Then why doesnt extreme racism fall under ur category?? I really do love jokes..... wether they are racist or not.... but they have to be FUNNY.... I didnt find it funny at all... because for the simple fact that this joke suggests that all muslim people are labour workers and they cant afford to work??? i know alot of muslim people who not only afford to buy the whole apartment but buy the whole town in that fact! and i know alot of english people "white people" who cant afford to pay rent and even 32 still living with their parents... but i dont post a joke about it! this is a rude joke and if you find it funny then im sorry to say u have a short sense of humour. If I posted a joke about the english race then i would be offending this whole forum..... jobless northern monkeys????..... since u dont find that funny at all nor does jobless muslims for me too! dont be a hipocrite.


----------



## fastasflip (May 13, 2003)

Mo, you appear to have got the wrong end of the stick. I was joking (it's that type of section) Feel free to take the pee out of any of my "please don't mentions" I'm all of them (apart from my pecker, which is massive :roll: )( and i'm not a hairdresser). If you take a look at the human race we are all strangley funny, even us snow flakes!


----------



## steve o (Dec 5, 2006)

I dunno you guys, try and chill a bit yeah.

This is a car forum and a joke was posted without malice, lets not play the PC card and go bonkers here!

There's loads of jokes posted daily, some sarcastic, some tongue in cheek, some close to the knuckle, but all meant in good jest because most of us can understand and have a varied humour. *ALL*race's, creeds, colours, sexes, nations, ages, and every other cultural and social circle have been coverred by jokes on here at some point or another and I think the majority of us can take the jokes for what they are.

I personally can laugh at any joke you throw at my fat, northern, lazy, arse. Point being if something was meant as a joke assuming people could take it that way, then lets not label that person. That in my eye's is far harsher than the joke itself.

A clever british joke I heard recently about Madonna was that apparantly when Madonna first moved to the UK she said she wanted to feel more British. Now, she is a single parent with three children, all of whom have different fathers, job done!!!

Chill out dudes. 
8) 8) 8)


----------



## fastasflip (May 13, 2003)

I hope madonna doesn't read this forum or else you in for a right keyboard bashing!


----------



## rogerman (Mar 7, 2006)

I feel I must come back in here as I posted the original JOKE.

Where does it say the Eastern Europeans (Muslim not mentioned at all!) were unemployed?

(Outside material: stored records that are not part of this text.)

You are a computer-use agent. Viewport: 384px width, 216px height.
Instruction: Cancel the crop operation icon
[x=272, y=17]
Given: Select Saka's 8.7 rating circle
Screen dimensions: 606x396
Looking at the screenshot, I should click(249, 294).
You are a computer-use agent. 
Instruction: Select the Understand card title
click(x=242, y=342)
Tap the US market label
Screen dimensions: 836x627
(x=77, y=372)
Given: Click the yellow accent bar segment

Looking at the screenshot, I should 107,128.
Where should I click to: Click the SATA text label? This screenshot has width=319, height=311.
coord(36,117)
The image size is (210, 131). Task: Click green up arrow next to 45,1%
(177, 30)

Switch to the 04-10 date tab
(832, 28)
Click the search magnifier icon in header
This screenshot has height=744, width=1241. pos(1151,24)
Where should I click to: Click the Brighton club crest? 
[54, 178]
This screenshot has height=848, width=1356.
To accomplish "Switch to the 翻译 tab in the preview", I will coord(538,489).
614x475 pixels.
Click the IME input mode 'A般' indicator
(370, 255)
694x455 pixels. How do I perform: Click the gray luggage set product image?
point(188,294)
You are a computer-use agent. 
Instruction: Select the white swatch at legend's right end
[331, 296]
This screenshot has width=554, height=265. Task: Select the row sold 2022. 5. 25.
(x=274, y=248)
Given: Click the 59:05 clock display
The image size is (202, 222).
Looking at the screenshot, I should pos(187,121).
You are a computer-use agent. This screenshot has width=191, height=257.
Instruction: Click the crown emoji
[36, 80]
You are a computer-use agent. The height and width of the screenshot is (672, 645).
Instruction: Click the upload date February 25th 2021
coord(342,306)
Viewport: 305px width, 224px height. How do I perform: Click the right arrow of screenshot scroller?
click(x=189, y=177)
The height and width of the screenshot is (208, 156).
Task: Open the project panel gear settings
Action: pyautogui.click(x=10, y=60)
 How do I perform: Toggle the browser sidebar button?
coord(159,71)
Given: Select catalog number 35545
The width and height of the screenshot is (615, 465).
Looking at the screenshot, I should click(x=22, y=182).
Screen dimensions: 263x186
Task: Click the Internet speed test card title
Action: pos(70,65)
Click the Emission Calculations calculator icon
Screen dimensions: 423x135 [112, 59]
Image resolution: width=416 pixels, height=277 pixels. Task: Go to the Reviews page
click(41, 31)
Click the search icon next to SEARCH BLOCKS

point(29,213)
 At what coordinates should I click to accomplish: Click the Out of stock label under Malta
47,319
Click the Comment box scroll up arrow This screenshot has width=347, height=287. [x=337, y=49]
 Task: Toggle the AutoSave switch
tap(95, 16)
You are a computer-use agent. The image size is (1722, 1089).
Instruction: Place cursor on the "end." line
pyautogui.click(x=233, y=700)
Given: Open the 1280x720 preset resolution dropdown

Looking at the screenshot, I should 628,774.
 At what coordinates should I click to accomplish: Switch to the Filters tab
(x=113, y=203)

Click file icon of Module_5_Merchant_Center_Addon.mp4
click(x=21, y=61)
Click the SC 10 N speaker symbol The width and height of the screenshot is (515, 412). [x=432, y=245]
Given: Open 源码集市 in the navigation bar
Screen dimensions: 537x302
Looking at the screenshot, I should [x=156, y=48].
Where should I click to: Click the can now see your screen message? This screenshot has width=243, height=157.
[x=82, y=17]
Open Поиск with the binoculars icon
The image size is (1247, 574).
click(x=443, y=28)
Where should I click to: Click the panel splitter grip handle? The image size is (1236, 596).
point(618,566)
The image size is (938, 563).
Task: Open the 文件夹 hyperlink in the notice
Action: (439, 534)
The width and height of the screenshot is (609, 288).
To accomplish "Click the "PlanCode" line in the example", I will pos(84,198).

It may have been the Muslim community who complained but, surely, not all East Europeans are Muslim? 
Has the complainant not realised the white couple were, in fact, nightshift workers and so were at work and not caught in the fire. They had no children, either.

Oh dear, total misconception and a wrong interpretation.


----------



## mosoboh (Dec 22, 2008)

rogerman said:


> I feel I must come back in here as I posted the original JOKE.
> 
> Where does it say the Eastern Europeans (Muslim not mentioned at all!) were unemployed? It may have been the Muslim community who complained but, surely, not all East Europeans are Muslim?
> Has the complainant not realised the white couple were, in fact, nightshift workers and so were at work and not caught in the fire. They had no children, either.
> ...


most of them are.... and im sure thats what the joke was targetting..... everything else aside i know this is a place for jokes but this isnt a joke this is politically degrading the muslim gender.... so just forget it because this thread is going to take ages to end! p.s u have to understand what the joke meant.... imagine the people who survived were the eastern europeans and the two white people died... whould that sound funny to u?????? no because it doesnt make sense unless u r a racist. get my point and then argue...


----------



## fastasflip (May 13, 2003)

They could possibly consider applying for their jobs


----------



## Adam RRS (May 25, 2006)

Guys be very careful not to post jokes or even regular posts where religion or politics are mentioned.

Very bad move.

I didnt find the joke particularly amusing even as a joke, forgetting all the PC for a moment.

This is a mixed race forum where we all have a common interest. If we all aired/shared our views on these subjects i'm sure many of us wouldnt talk again!

Please lets not let it reach that stage...


----------



## amiTT (Jul 24, 2007)

I'm with Adam on this one, the joke was not amusing to be honest, and although it was meant to be a joke, being worded the way it was, leads us only to assume this is racially inclined...


----------



## King TT (Apr 22, 2008)

well said adam and amit. I couldnt agree more!!!! [smiley=cheers.gif]


----------



## mosoboh (Dec 22, 2008)

King TT said:


> well said adam and amit. I couldnt agree more!!!! [smiley=cheers.gif]


me too!


----------



## Adam RRS (May 25, 2006)

so there you have it!

A jew, a hindu and 2 muslims all sharing the same view! 

I love forums!


----------



## GhosTTy (Oct 10, 2007)

What a load of BOLLOCKS!


----------



## King TT (Apr 22, 2008)

GhosTTy said:


> What a load of BOLLOCKS!


 :lol: :lol: :lol:


----------